== Texto citado ==
───

E chegando até ao escatológico: você usa jornal ao invés de papel higiênico?

Porque papel higiênico, minha gente, usa polpa vegetal nova. Aquele macio, gostosinho, branquinho e que todo mundo quer ter em casa não vem de papel reciclado como muita gente pensa. Vem de árvores novinhas em folha, que são utilizadas única e exclusivamente para o conforto do seu bumbum. Isso depois de litros e litros de alvejantes - que são super tóxicos para o meio-ambiente e para você também.


extrato do programa Panorama, feito pela BBC e que mostra a realidade de como marcas super baratas - como a Primark - conseguem fazer seus produtos... isso porque a ótica da produção do algodão e dos tecidos nem é mencionada!


Meu ponto não é defender a Arezzo, mas sim defender o consumo consciente. 

Nós viramos uma grande massa de manobra de conglomerados industriais. Um dia queremos pele-Prada, no outro tacamos pedra na Geni-Arezzo. E continuamos nossa vida abençoados pelo lisergic bliss da ignorância, vivendo na nossa Matrix gostosinha e sem querer tomar a pílula vermelha (mais explicações nesse link aqui - recomendo, porque o discurso inteiro serve pro que estou escrevendo).

Tudo o que fazemos, desde o momento em que saímos da barriga de nossas mães e começamos a respirar, afeta o mundo em que vivemos. E, por mais que eu quisesse acreditar que poderíamos ser uma sociedade que vive integralmente em harmonia com o mundo em que vivemos, a verdade é que ainda estamos a milênios dessa realidade. Nem nossos tatatatataranetos a verão.

Mas isso não quer dizer que é soltar a franga e sair por aí fazendo o que bem entende. Cada geração contibui um pouquinho mais para a evolução moral e tecnológica da humanidade (é só parar pra pensar como as pessoas viviam em 1911 e inúmeros exemplos virão), e nós não estamos alheios a isso. Temos que nos aprimorar pessoalmente e também contribuir para o coletivo.

───

== Material fornecido ==
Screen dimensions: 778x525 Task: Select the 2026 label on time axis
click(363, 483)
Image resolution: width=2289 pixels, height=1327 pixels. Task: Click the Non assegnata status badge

───

== Desafio 1 ==
Reescreva de forma mais enxuta o parágrafo do texto citado que começa com "Porque papel higiênico, minha gente", preservando seus fatos principais.
== Desafio 2 ==
Prossiga o texto sobre consumo consciente a partir da última frase apresentada.
Os dados acima vêm de outra fonte, sem relação com o texto citado.

== Resposta escrita 1 ==
O papel higiênico macio e branco que todos querem ter em casa não vem de papel reciclado, como muitos pensam, mas de polpa vegetal nova, obtida de árvores usadas exclusivamente para esse conforto. Sua produção ainda consome litros de alvejantes, altamente tóxicos para o meio ambiente e para as pessoas.

== Resposta escrita 2 ==
Boicotar a linha Pelemania ou a Arezzo como um todo é o suficiente? Se isso for um passo à frente para você, ótimo. Mas não acho que seja para mim. Eu acredito firmamente em saber sobre o impacto de quase tudo que consumo - sim, é algo que beira a loucura, compulsão louca e dá um trabalho dos infeeeeerrrrrrnoooooosssss. Isso sem contar que eu nunca vou ter 100% de certeza que o que empresas me falam é verdadeiro (e tá aí o vídeo da Primark acima pra provar).


pode ter certeza que esse algodão tá na sua casa, em algum lugar


Acredito que ter um método de consumo mais consciente é um caminho muito mais correto, e uma quantidade razoável de embasamento teórico nas discussões geram resultados muito mais positivos que extremismos e movimentos que se baseiam somente em "coitados dos coelhinhos".

Tenho dó dos coelhinhos? Claro que tenho, e quem me conhece mesmo sabe como eu sou uber max ultra mega hiper maria-mole com animais e até plantas. E acho válida uma discussão mais profunda sobre o uso de peles além de um mero "não à Arezzo". Mas acredito muito mais no questionamento diário dos NOSSOS atos, o fato de comermos carne que não é orgânica, o uso do papel higiênico e outras mil coisas que citei e que não citei. E, mais importante: me preocupa muito mais saber que se continuamos consumindo sem parar, não importando o que, estamos destruindo muito mais o meio-ambiente que uma pessoa que tem um consumo super moderado, compra somente o essencial, mas tem um casaco de pele.

Isso aqui é um mea culpa também, pois eu como carne feliz, uso couro (mesmo que beeem moderadamente), tenho um casaco de pele fake (que, por mais que seja fake, transmite a idéia de pele do mesmo jeito), já comprei na Primark, H&M, Zara e afins e, muitas vezes, não compro orgânico porque tô com preguiça de ir ao mercado orgânico, mais longe da minha casa que a cadeia de supermercados de produtos normais.

Como diz meu marido, o que importa é a derivada. Ou seja, se nós formos melhores nos nossos atos que o dia anterior, estamos num progresso com resultado final positivo. Um dia após o outro, um passo de cada vez. O percurso é tão importante quanto o fim do caminho, e é isso que eu prefiro que as pessoas discutam - não uma mera campanha de menos de uma semana pra tirar artigos da Arezzo das lojas.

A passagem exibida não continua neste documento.